Quand tu bosses dans les médias, les mauvaises nouvelles ont ceci de particulier : elles font « bip ». Ces fameuses « breaking news », qui te font tourner la tête vers l’écran qui les débite… Ce soir, la « breaking news » n’a pas fait « bip », mais elle est partie dans des arpèges de notes plus bleues les unes que les autres, au son d’un violon qui pleurait… Didier Lockwood n’est plus. Au sortir d’un concert ce soir, il a succombé à une crise cardiaque, de celles qu’on qualifie de foudroyantes. Il avait 62 ans.
Lockwood était né à Calais dans une famille d’artistes. Papa prof de violon, maman peintre, grand frère pianiste de jazz, cousin de papa contrebassiste : le genre de capital génétique qui ne te promet pas une carrière de guichetier à la Sécu.
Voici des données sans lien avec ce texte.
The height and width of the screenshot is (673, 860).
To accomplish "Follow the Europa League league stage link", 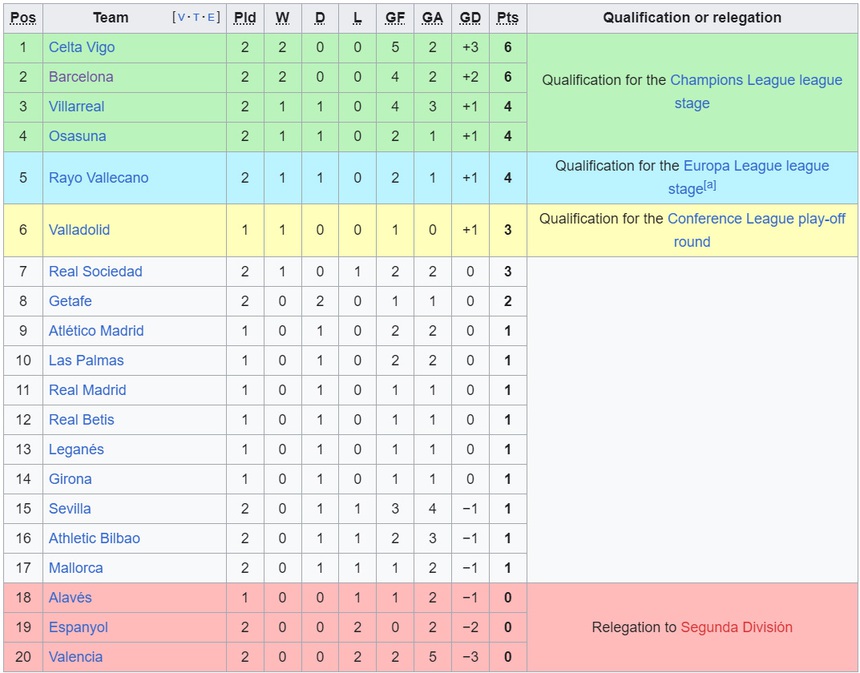I will click(x=756, y=166).
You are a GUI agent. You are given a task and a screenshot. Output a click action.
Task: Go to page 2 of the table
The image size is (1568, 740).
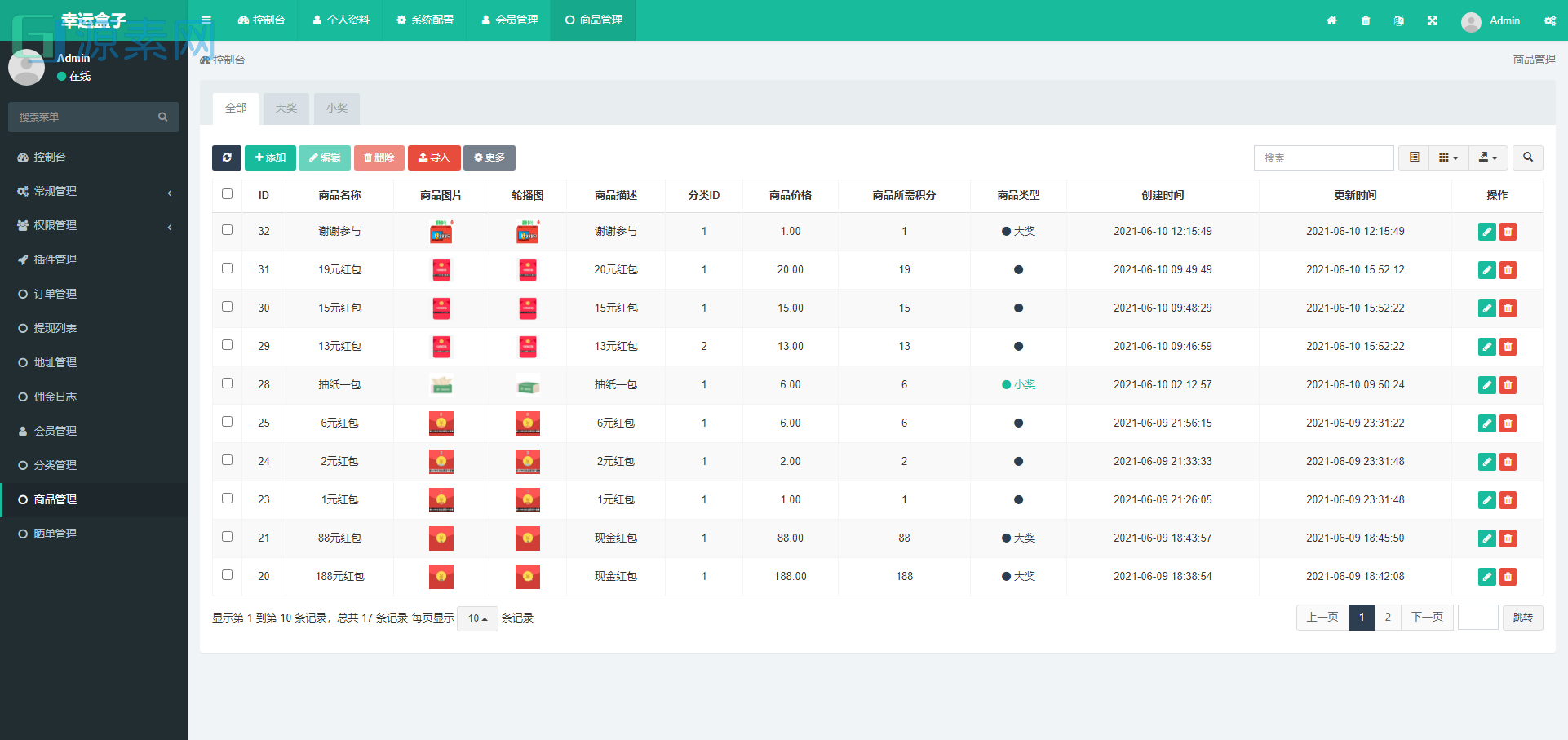tap(1388, 618)
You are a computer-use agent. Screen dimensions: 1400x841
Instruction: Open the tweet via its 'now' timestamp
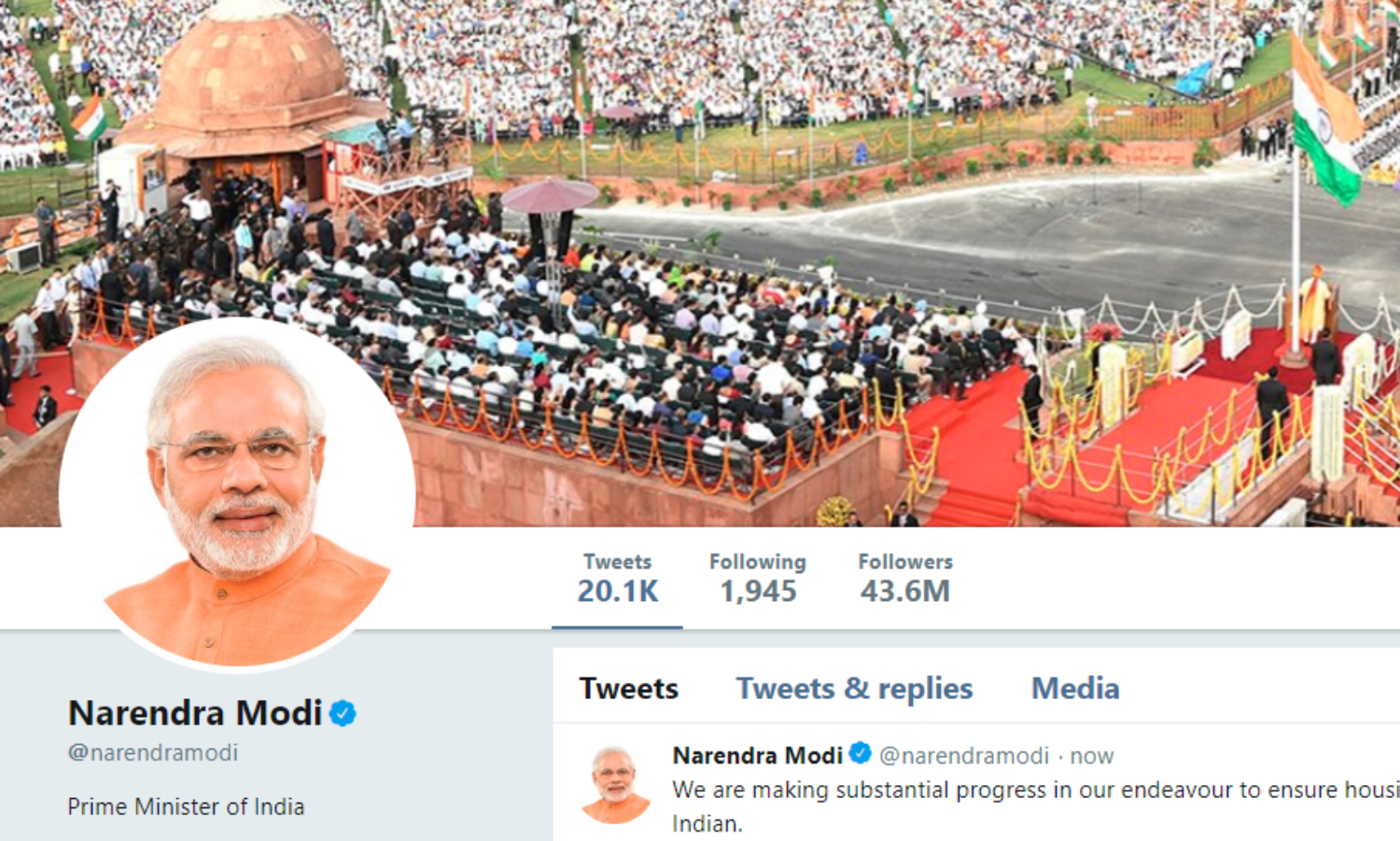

Le jeune Didier est un rebelle. Excellent violoniste, il découvre tôt le violon amplifié, et lorsqu’il est supposé tenter son entrée au CNSM, il choisit de rejoindre… le groupe Magma ! Et ce n’est qu’un début ! La liste des collaborations de Lockwood fait figure de bottin mondain du jazz. Lisez plutôt : Martial Solal, Michel Petrucciani, Aldo Romano, André Ceccarelli, Miles Davis, Marcus Miller, Herbie Hancock, les frères Marsalis, etc. Et la chanson ne le laisse pas de marbre non plus, qui le voit collaborer avec Barbara, Nougaro, Richard Bohringer ou Jacques Higelin.
Lockwood a le jazz dans l’âme, et met son âme dans le jazz.
Didier Lockwood, c’était une nonchalance française, une inventivité permanente, des rencontres musicales inattendues, une virtuosité inégalée… et un amour immodéré pour l’improvisation. Il y a quelques années, dans une master class consacrée à ce thème, Didier Lockwood expliquait avec humour : « L’homme pense tout maîtriser, prépare tout, écrit tout… mais lorsqu’il se retrouve devant le moment présent, il est bien obligé d’improviser… »
Il venait de sortir un nouvel album, Open Doors, qu’on écoutera avec la douce tristesse de l’abandon.